------ Data for review ------

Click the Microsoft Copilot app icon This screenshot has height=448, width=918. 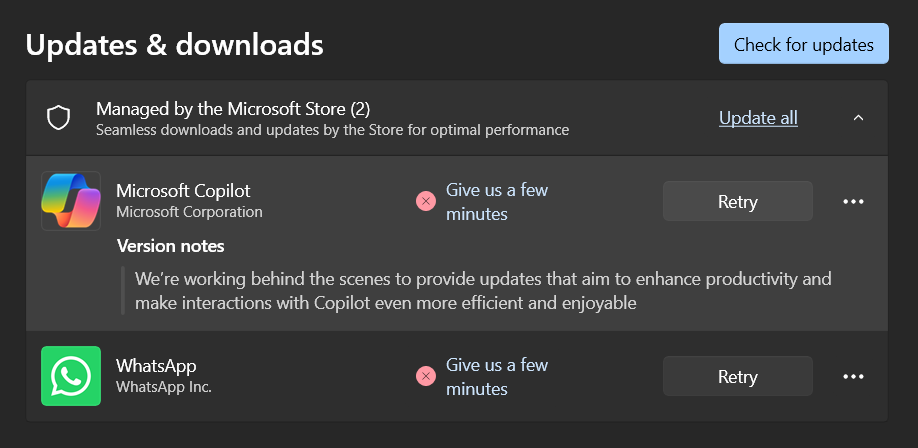[71, 201]
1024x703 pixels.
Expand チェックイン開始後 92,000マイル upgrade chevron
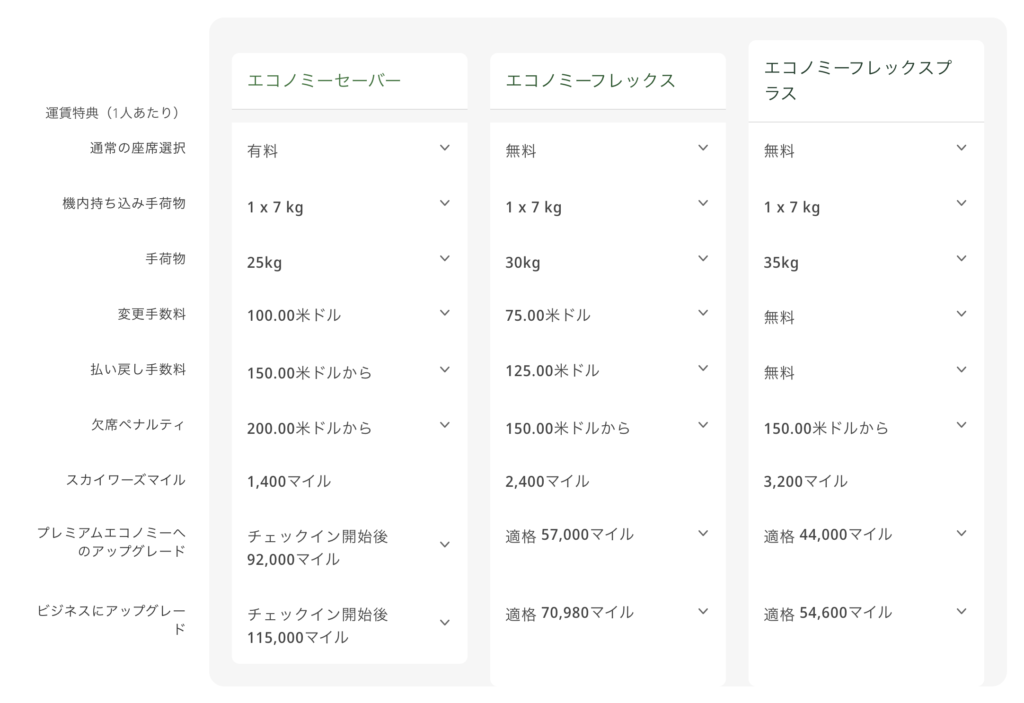(x=444, y=545)
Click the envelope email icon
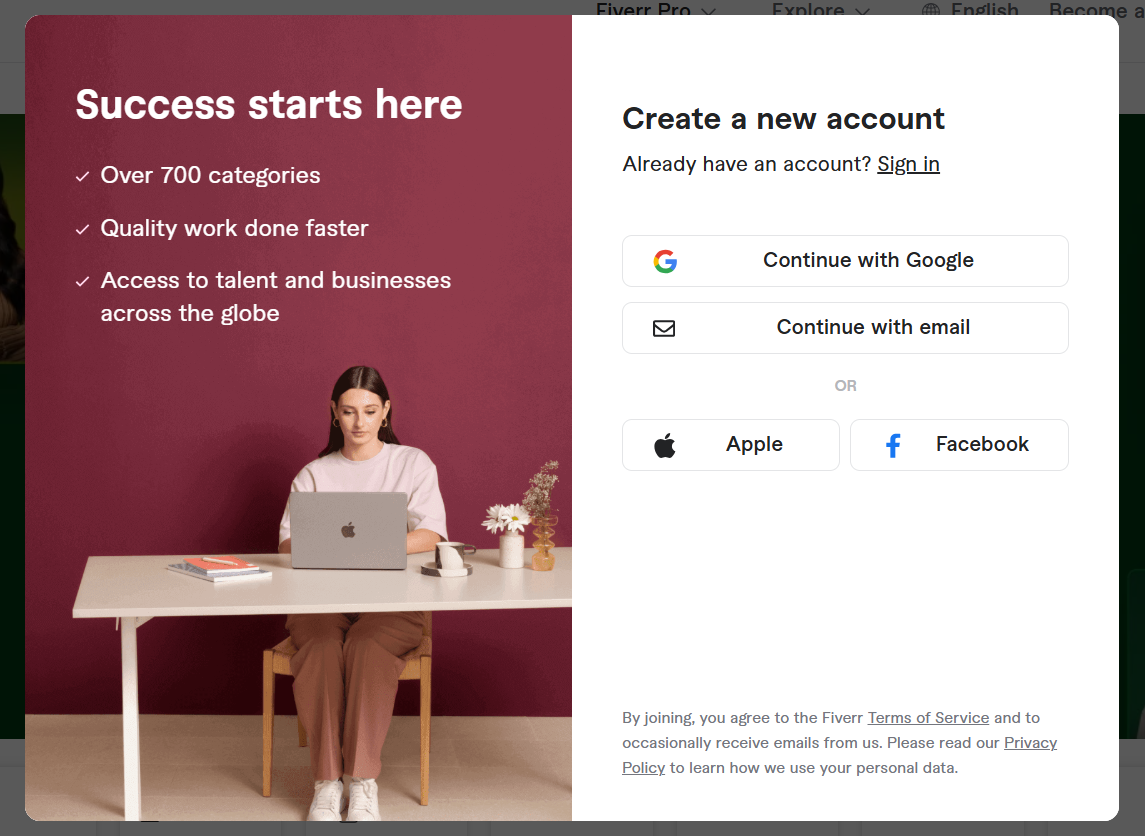The height and width of the screenshot is (836, 1145). [x=664, y=329]
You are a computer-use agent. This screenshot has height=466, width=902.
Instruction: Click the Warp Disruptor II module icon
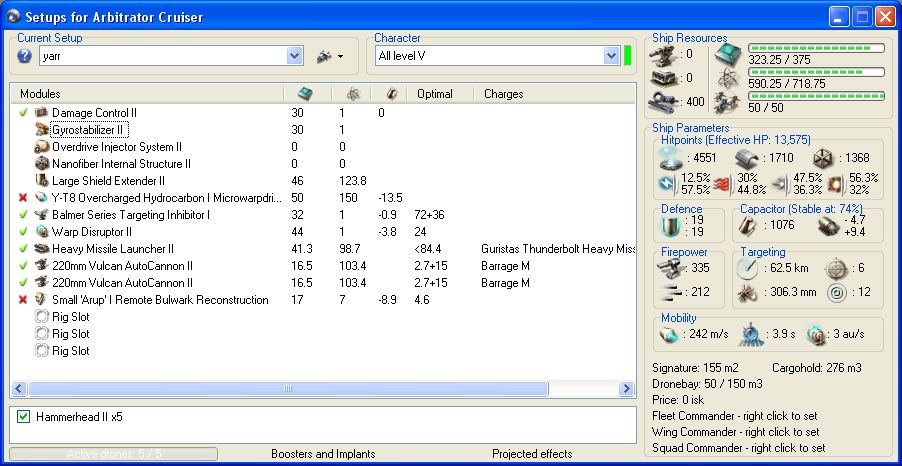(41, 232)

------

#### [Exercise instructions]
Please leave out the pictures while you copy exactly the lines from the one containing "Expand チェックイン開始後 92,000マイル upgrade chevron" through the end of the records.

#### [Output for this task]
Expand チェックイン開始後 92,000マイル upgrade chevron
(x=444, y=545)
Click the envelope email icon
The height and width of the screenshot is (836, 1145). [x=664, y=329]
You are a computer-use agent. This screenshot has height=466, width=902.
Instruction: Click the Warp Disruptor II module icon
(41, 232)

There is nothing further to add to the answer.